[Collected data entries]
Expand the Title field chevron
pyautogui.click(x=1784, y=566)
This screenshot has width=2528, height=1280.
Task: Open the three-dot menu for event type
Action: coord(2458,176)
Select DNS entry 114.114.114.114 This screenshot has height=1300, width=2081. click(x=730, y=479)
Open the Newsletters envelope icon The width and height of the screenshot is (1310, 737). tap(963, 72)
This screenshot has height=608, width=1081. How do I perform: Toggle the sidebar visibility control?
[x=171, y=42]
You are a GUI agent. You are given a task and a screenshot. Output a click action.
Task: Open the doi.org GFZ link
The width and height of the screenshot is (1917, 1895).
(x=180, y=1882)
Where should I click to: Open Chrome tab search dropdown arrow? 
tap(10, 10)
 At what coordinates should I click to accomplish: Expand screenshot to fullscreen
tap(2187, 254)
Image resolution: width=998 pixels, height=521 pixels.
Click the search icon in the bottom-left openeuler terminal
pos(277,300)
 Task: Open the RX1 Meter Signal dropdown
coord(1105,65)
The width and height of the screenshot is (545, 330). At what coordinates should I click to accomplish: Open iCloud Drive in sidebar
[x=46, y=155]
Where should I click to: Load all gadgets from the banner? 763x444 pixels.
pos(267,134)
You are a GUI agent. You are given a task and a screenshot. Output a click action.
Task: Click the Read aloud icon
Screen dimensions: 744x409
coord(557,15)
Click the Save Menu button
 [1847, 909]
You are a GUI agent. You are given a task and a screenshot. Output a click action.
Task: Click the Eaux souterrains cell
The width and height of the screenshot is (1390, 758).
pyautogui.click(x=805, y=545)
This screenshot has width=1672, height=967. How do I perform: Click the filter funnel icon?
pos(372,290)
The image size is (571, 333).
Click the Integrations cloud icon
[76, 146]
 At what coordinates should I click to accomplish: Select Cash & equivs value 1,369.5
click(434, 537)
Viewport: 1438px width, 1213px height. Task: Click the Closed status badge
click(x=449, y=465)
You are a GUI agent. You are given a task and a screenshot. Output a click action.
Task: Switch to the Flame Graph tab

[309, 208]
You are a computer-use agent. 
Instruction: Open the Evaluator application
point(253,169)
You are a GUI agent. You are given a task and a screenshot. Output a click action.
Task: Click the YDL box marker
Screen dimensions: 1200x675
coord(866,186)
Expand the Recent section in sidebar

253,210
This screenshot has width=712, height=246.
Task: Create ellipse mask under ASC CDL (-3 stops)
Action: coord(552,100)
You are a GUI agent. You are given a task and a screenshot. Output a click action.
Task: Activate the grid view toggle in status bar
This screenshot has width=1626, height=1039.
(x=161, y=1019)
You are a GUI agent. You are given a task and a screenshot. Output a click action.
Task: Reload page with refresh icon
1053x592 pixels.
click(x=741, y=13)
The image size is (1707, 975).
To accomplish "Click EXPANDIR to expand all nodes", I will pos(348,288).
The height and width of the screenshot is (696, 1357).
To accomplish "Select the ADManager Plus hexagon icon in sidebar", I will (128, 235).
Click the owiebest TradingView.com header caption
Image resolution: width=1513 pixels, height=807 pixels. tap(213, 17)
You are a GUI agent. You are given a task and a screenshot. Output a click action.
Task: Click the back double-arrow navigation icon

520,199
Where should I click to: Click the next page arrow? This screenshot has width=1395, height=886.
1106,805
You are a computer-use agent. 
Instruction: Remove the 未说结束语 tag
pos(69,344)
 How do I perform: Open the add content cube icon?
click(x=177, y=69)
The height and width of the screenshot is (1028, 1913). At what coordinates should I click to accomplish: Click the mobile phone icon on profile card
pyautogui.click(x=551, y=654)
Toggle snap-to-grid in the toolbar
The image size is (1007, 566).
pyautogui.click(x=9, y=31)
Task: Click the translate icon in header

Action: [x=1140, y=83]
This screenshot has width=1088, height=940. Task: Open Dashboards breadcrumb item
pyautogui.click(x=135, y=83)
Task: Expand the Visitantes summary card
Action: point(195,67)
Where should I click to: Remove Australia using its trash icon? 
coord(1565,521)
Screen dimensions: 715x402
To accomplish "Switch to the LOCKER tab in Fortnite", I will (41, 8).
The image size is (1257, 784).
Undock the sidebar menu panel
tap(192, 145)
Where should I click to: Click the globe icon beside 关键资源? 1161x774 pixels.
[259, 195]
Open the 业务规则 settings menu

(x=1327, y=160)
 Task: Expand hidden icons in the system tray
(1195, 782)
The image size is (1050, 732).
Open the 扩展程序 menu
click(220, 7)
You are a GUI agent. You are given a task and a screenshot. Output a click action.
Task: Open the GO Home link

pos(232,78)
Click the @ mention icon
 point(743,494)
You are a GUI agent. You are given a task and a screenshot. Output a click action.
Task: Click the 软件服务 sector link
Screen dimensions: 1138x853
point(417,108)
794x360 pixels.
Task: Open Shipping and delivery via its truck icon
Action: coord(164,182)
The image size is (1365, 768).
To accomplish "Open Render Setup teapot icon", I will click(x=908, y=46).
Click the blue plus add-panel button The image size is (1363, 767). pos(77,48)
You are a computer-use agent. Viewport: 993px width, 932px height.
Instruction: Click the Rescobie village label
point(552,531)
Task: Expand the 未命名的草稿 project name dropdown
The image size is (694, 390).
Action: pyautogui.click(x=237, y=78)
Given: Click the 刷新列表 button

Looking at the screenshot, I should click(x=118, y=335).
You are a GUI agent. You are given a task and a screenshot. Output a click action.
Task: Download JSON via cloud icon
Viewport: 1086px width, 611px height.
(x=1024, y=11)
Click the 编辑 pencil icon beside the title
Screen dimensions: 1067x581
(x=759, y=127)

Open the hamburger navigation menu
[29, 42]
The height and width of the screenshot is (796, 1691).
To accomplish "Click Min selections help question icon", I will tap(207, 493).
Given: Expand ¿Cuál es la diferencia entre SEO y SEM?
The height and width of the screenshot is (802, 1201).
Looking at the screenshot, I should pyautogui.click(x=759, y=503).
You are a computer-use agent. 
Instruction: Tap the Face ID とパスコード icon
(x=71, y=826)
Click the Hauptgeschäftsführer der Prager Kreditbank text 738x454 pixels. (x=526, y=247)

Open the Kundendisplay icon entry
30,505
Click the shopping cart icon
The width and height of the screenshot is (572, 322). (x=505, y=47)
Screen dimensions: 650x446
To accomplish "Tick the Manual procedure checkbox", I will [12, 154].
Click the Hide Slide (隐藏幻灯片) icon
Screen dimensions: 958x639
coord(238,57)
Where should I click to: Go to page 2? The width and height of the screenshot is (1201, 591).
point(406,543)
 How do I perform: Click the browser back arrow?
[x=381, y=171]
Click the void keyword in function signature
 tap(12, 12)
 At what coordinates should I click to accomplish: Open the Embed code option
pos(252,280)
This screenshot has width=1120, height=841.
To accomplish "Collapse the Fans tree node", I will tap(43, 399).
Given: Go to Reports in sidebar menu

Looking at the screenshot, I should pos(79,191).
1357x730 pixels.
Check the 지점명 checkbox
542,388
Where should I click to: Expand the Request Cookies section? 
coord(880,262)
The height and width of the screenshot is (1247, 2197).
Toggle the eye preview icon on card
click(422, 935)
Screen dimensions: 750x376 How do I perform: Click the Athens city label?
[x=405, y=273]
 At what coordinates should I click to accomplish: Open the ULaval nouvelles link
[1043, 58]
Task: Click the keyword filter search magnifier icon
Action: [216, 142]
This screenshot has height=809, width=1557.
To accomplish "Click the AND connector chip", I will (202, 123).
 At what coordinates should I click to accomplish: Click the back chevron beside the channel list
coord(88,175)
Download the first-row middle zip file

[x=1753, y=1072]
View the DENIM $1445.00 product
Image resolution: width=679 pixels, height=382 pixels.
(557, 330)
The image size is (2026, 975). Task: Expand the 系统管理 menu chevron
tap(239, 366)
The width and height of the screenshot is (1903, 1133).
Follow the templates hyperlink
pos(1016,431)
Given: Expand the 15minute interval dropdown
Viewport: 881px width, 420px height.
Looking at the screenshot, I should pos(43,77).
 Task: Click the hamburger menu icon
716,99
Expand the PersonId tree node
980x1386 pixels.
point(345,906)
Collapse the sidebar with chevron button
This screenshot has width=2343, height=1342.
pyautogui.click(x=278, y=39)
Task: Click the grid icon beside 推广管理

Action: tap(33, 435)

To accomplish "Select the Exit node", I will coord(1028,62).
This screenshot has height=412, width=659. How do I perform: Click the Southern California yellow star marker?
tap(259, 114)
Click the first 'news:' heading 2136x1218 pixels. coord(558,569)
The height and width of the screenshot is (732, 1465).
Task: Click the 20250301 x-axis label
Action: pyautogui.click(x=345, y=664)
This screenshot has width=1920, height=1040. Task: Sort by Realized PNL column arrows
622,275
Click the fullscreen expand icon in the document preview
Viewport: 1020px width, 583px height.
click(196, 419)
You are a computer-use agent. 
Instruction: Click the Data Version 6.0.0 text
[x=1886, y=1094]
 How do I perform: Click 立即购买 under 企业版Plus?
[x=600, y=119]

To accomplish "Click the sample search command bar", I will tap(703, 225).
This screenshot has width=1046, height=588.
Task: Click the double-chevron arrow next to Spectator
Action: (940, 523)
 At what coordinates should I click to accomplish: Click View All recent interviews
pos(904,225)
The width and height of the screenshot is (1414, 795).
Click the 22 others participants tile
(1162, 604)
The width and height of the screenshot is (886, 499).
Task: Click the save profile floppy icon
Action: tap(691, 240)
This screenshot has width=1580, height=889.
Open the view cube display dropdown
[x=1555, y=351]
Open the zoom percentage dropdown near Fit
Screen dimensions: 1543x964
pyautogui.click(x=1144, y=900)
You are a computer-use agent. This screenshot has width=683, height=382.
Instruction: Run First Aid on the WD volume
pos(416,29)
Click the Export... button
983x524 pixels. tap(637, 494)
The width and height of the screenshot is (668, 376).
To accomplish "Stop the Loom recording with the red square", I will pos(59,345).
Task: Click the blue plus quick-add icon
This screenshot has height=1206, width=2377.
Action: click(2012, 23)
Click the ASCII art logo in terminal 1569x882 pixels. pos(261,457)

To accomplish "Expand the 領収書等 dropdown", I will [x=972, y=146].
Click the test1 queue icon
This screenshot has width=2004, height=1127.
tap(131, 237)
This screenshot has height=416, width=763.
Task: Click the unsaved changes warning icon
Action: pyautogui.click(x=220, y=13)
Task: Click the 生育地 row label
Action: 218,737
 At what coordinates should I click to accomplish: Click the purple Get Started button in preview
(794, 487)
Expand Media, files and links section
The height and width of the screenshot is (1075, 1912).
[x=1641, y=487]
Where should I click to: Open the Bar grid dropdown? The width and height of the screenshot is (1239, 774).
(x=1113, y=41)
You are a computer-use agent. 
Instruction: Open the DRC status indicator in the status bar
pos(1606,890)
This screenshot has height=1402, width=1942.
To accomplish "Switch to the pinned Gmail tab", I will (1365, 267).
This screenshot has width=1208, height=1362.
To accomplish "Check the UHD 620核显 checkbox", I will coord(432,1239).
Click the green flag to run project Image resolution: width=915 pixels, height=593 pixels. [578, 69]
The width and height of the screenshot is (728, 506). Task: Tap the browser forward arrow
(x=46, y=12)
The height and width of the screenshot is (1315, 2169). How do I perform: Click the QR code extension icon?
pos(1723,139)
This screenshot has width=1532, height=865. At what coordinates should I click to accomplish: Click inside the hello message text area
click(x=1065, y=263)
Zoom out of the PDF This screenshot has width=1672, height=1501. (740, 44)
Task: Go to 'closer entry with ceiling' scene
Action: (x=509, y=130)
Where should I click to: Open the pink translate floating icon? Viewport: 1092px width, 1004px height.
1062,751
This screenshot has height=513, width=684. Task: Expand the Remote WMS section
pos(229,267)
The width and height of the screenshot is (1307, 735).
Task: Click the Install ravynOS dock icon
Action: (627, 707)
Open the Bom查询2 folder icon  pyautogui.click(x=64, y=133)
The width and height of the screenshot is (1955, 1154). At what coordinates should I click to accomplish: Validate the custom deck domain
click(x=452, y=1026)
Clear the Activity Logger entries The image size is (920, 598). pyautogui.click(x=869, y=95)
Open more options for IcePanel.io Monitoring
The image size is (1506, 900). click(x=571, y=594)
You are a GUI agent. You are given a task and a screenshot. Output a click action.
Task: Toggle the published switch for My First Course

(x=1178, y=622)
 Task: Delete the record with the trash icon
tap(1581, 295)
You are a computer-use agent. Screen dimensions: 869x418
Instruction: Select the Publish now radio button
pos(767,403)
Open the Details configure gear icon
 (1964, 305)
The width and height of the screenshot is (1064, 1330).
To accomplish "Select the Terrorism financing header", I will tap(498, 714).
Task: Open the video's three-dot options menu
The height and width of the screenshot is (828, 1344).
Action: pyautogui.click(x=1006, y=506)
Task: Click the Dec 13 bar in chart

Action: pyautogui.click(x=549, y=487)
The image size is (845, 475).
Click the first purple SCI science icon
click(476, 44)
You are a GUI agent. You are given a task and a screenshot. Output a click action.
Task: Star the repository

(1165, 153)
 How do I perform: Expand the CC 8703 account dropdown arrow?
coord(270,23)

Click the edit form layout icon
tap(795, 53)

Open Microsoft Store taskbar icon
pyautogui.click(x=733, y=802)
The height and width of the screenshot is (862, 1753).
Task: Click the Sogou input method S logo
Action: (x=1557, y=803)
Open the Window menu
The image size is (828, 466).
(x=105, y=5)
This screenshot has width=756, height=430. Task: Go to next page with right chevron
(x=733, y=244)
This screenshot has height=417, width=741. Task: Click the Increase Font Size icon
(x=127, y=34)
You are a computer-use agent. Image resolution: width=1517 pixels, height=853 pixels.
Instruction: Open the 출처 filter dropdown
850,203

- _Your instructions_: Scan the entries for lines holding the string "tree", then copy every one of them.

- _Solution_:
To accomplish "Collapse the Fans tree node", I will tap(43, 399).
Expand the PersonId tree node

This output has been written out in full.